Critical Casdoor Vulnerability CVE-2026-44213 Allows Arbitrary File Overwrites

In the complex world of Identity and Access Management (IAM), the security of the gateway is paramount. Security researcher disclosures a critical arbitrary file write vulnerability in Casdoor, a popular open-source IAM platform and Model Context Protocol (MCP) gateway.

The flaw, tracked as CVE-2026-44213, reveals a significant weakness in Casdoor’s “Local File System” storage provider, potentially allowing attackers to leap from application-level access to a total host compromise.

Casdoor provides authentication and single sign-on services, internally utilizing a dedicated storage directory ($CASDOOR/files/) to manage user-uploaded resources. However, researchers found that the application fails to properly sanitize user-supplied paths during the upload process.

The vulnerability is triggered during interactions with the /api/upload-resource endpoint. The application determines the final storage destination by concatenating two user-supplied parameters: pathPrefix and fullFilePath.

According to the CERT/CC vulnerability note, “Values provided for pathPrefix are not properly sanitized, so directory traversal sequences such as ../../ are accepted without any integrity or permission checks beyond those of the OS user running the Casdoor process.”

Because the application does not verify that the resulting destination remains within the intended storage sandbox, “an authenticated attacker with file upload privileges can perform a path traversal attack to create or overwrite arbitrary files elsewhere on the host filesystem”.

The ability to write arbitrary files with the privileges of the Casdoor runtime user gives an attacker a powerful toolkit for destruction and persistence.

Attackers can bypass the application’s intended sandbox to “establish persistence by creating scheduled tasks or cron jobs through the filesystem as the Casdoor user”.

A malicious actor could “overwrite Casdoor’s backend database file casdoor.db, causing authentication services to fail and locking out all users and dependent applications”.

Depending on how much authority the Casdoor service account holds, “this vulnerability may allow escalation from application-level access to full host compromise”.

Exploiting this flaw requires an attacker to already possess an authenticated session with permissions to manage storage providers. However, in multi-user or exposed environments, this represents a significant risk.

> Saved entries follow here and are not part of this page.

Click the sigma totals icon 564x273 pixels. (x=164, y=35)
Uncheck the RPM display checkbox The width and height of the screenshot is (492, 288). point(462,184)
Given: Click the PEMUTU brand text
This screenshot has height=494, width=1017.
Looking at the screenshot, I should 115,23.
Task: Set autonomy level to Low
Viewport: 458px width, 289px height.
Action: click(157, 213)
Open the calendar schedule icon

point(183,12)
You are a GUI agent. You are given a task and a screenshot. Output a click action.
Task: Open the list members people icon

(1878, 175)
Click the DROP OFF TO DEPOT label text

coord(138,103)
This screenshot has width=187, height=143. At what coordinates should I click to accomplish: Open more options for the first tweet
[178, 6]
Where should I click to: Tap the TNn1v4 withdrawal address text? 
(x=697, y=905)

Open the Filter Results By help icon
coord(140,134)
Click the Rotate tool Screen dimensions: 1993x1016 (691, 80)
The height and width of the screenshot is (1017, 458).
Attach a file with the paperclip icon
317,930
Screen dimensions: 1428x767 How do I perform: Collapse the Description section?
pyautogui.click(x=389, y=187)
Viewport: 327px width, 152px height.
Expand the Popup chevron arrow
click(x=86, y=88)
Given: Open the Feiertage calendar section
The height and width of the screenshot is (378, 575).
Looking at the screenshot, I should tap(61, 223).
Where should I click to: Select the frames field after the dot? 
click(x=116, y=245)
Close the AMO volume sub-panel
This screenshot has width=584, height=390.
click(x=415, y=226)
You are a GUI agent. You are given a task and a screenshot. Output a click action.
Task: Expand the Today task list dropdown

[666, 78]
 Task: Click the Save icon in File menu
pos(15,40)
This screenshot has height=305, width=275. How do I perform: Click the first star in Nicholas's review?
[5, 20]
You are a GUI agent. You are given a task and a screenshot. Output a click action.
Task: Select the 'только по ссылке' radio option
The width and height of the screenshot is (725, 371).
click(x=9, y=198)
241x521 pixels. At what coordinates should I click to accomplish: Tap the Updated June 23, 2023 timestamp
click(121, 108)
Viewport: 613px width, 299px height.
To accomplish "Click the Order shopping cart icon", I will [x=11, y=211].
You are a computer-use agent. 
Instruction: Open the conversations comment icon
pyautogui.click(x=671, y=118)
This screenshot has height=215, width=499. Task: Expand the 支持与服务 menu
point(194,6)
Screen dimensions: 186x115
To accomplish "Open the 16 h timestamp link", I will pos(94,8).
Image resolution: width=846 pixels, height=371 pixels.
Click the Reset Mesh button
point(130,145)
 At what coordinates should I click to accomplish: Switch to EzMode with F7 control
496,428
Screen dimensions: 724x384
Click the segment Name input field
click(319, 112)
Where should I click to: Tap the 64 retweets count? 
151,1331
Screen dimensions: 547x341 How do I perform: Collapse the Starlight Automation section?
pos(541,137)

A pull request has already been submitted to the Casdoor repository to implement rigorous validation of storage paths. In the meantime, administrators are advised to take the following precautions:

• Restrict Permissions: Limit the filesystem permissions of the Casdoor service account to the absolute minimum required for operation.
• Audit Access: Strictly limit administrative access to trusted individuals.
• Disable Local Storage: If possible, “Administrators should avoid using the Local File System provider or disable this service in multi-user or exposed environments”.